Norway first, but eyes on the Mediterranean and beyond
The first full-scale plant will sit off the municipality of Alver, near Mongstad, a region better known for oil infrastructure. Local authorities plan to plug Flocean’s output into the existing drinking-water network once the system is fully tested.
International interest is already forming. The technology has attracted investment from Xylem, a major US-based water technology group, with joint work aimed at industrial-scale deployment. Project scouting is under way in the Mediterranean, the Red Sea, the Indian Ocean, the Caribbean and Pacific islands.
| Aspect | Flocean-type plant |
|---|---|
| Location | 300–600 m below sea level, offshore |
| Land footprint | Very small shore station only |
| Energy needs | Reduced by 30–50% vs classic reverse osmosis plants |
| Investment model | Service-based (Build-Own-Operate) |
| Main risk factors | Offshore operations, deep-sea maintenance, regulatory approvals |
Promises, risks and unanswered questions
The idea of using deep-sea pressure is elegant, but it comes with challenges. Installation and maintenance at 600 metres require specialised vessels, remotely operated vehicles and skilled offshore crews. Storms and changing currents may affect cables and moorings, even if the capsules themselves sit far below the waves.
Regulators will also want reassurance. While brine is released far from beaches, its long-term effect on deep ecosystems still needs careful monitoring. Even small temperature or salinity shifts can affect species that live in these dark, stable environments.
If this model scales, future water security could depend not only on reservoirs and rivers, but on silent facilities fixed to the seabed.
Energy sources matter as well. Norway can feed these units with relatively low-carbon electricity from hydropower and wind. In regions that still rely heavily on coal or oil for power, desalination of any kind risks pushing emissions up unless paired with renewable generation.
What “reverse osmosis” really means in plain language
Reverse osmosis sounds complex, but the principle is simple.

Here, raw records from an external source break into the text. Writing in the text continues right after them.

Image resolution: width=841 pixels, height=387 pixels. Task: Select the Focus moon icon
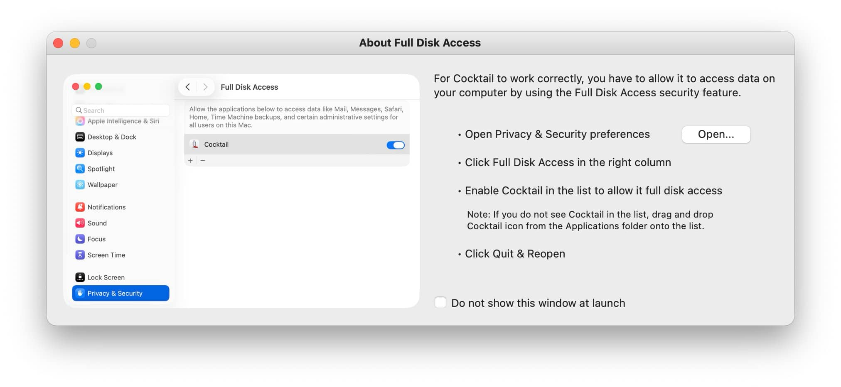pyautogui.click(x=80, y=239)
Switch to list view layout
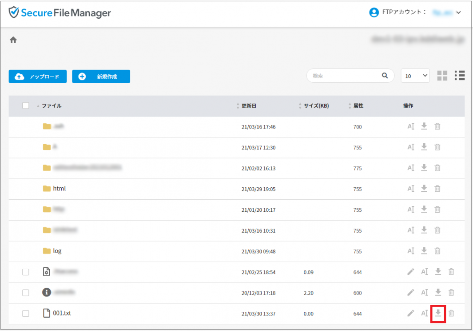 coord(460,76)
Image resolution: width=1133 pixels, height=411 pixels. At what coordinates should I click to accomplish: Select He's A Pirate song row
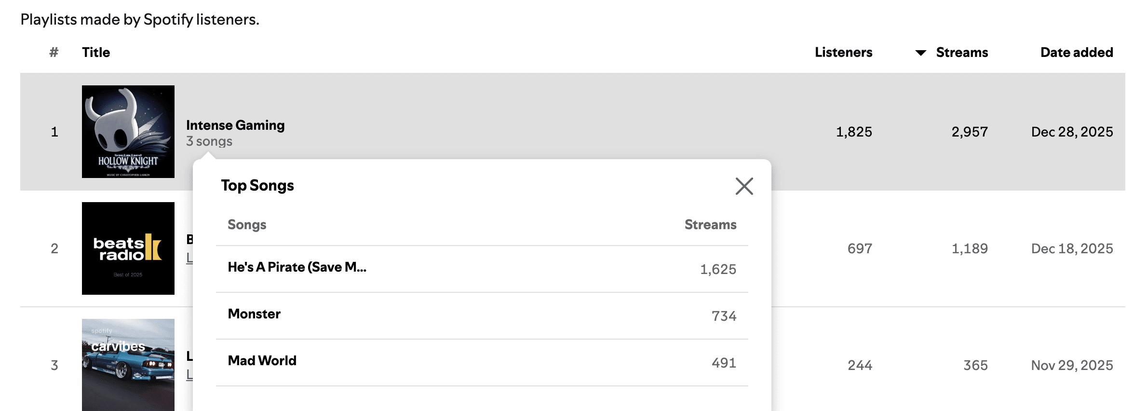(297, 267)
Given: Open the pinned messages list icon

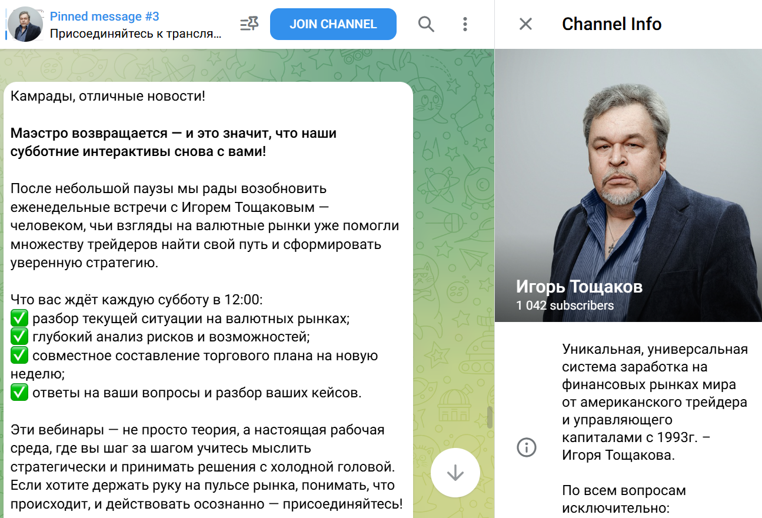Looking at the screenshot, I should point(249,24).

Imagine a very fine sieve that only lets water molecules through, blocking salt and other minerals. If you push seawater hard enough through that sieve, you get fresh water on the other side and a concentrated salty mix left behind.

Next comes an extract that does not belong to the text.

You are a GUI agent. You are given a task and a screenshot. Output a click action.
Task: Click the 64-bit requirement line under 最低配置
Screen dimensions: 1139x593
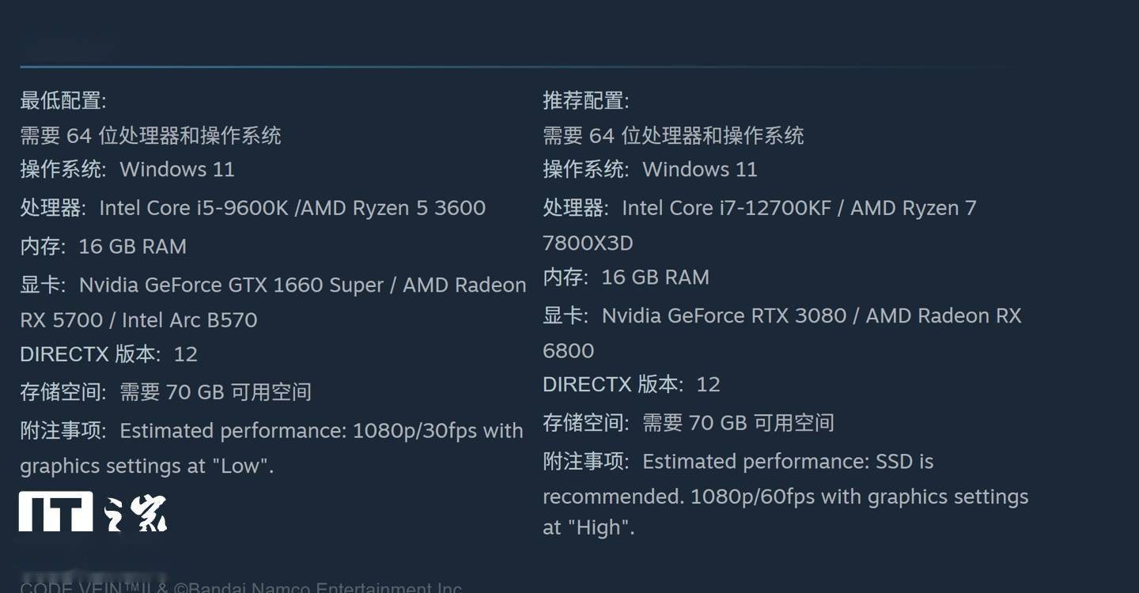click(x=150, y=135)
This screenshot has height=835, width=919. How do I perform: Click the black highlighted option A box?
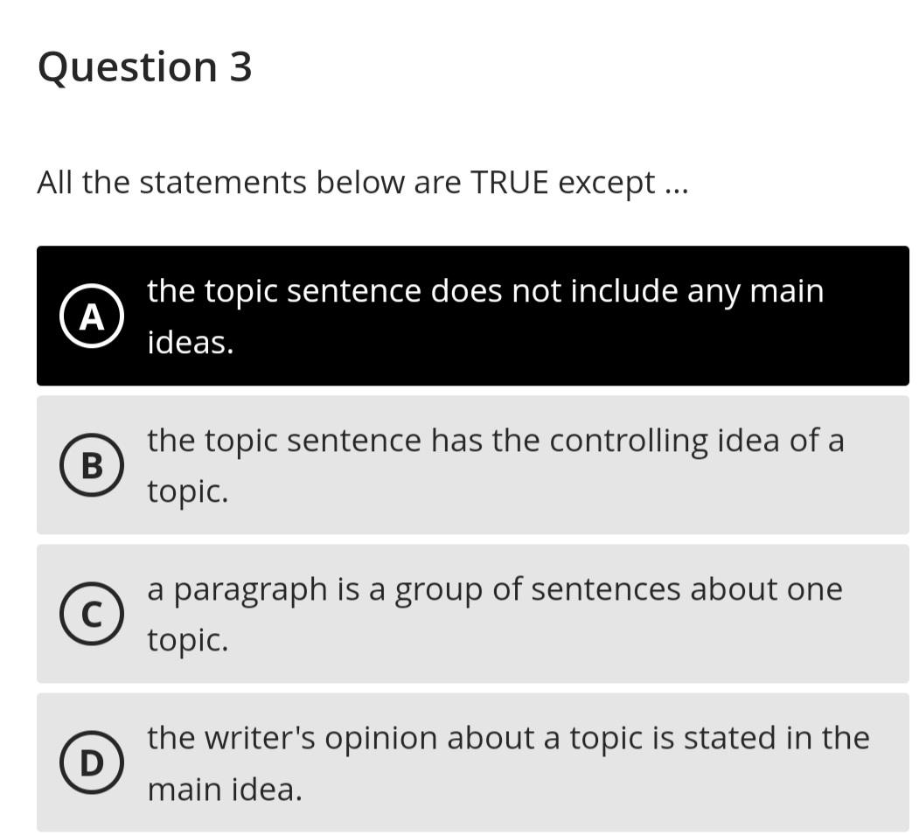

On land, machines supply that push using electric pumps. In Flocean’s design, the ocean’s own pressure provides much of the force, which is why depth matters so much. The deeper the capsule, the stronger the natural push across the membrane.
How this could change real-life situations by 2035
Picture a medium-sized Mediterranean island in the mid-2030s. Its tourism sector has bounced back, summers are longer and hotter, local reservoirs are struggling. Instead of building a huge, noisy facility on the shoreline, the island government signs a 20-year contract for five underwater units a few kilometres offshore.
On land, residents mainly see a small operations building, some pipes and a substation. Out at sea, shipping lanes are adjusted, but swimmers and fishermen barely notice. Underwater, a group of capsules quietly convert seawater into a reliable, predictable stream of potable water, scaled up or down according to seasonal needs.
If the Norwegian pilot performs as planned, this type of scenario will no longer sit in the realm of science fiction. It could become one piece in a broader toolkit that includes smarter irrigation, water reuse and better leak management in ageing networks.
For now, all eyes in the water sector are on that quiet stretch of seafloor off Mongstad, where the first industrial test of deep-ocean desalination is about to show whether the sea can help solve one of humanity’s most pressing resource questions.